USA, Canada /
Chicago as the city Poles chose to settle in America [44]
Have you ever eaten at a place near Midway - Cuisine of Zakopane area?
There are a couple of restaurants on Archer. The Polish Highlanders...and something that I will butcher the spelling of because I no longer have the 2006 calendar. I haven't eaten at either.
Poles flocked to Chicago because of the nearly unlimited supply of jobs for unskilled labor. This included Poles who may have originally settled near Pittsburg, which also had a great need for labor. The immigration acts of the 1920's greatly reduced the supply of immigrants, but by then Poles, as well as every other immigrant culture were well established in the city.

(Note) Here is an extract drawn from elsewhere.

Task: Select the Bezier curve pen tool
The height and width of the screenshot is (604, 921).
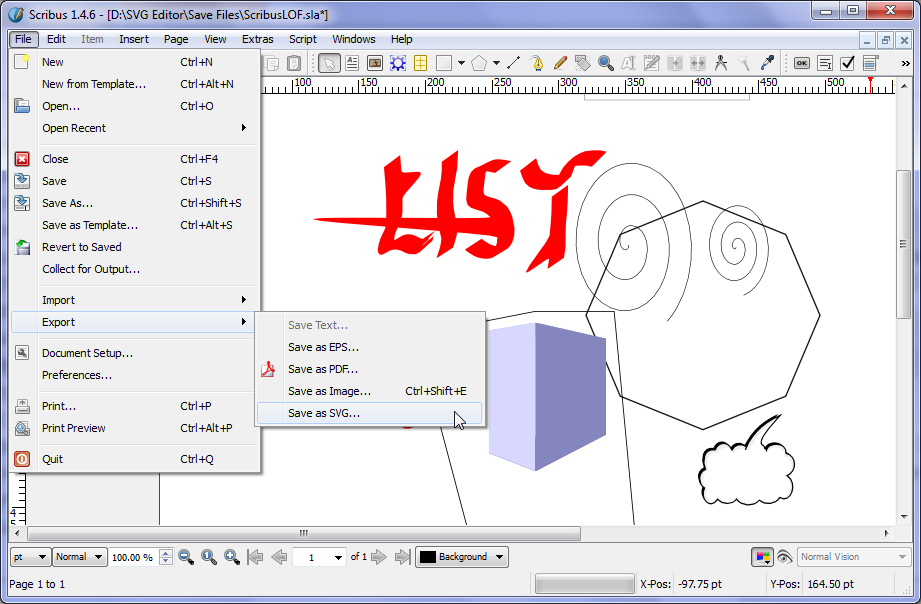Action: tap(537, 63)
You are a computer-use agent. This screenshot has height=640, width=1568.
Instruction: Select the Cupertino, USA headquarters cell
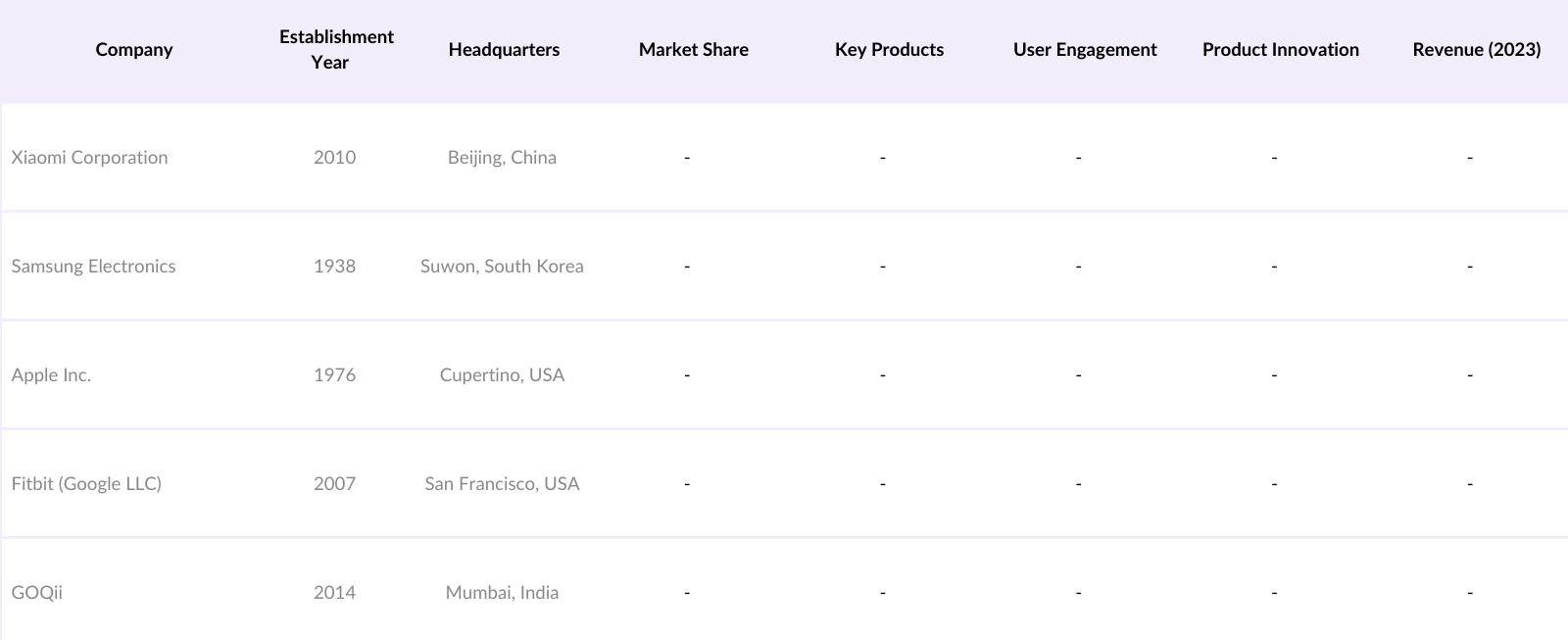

Why Chicago, as oppossed to say, Pittsburg, or Detroit? I don't know. I can speculate, though. Chicago had very segregated neighborhoods, which made it very easy for new immigrants to asssimlate. It was probably common in most big cities. Perhaps the Chicago Poles just had better leadership, and perhaps Chicago had a better political climate than other cities. It became the destination for Polish immigrants. While other immigrant communities began to lose their identity after World War II, the Polish community has maintained it's identity. This can be attributed to a few factors. Poland was probably the most populous country under Soviet influence. They had the community to start with, and it grew proportionally as people left Poland. People left Lithuania, Romania, Hungary, and Czechs and Slovaks too, and there were/are communities in Chicago for each group, but the Polish community only got bigger. The new blood kept the community vibrant. Whereas immigration has all but ended from the Scandanavian nations, Germany, Ireland, and Italy, Poles continued to head to Chicago.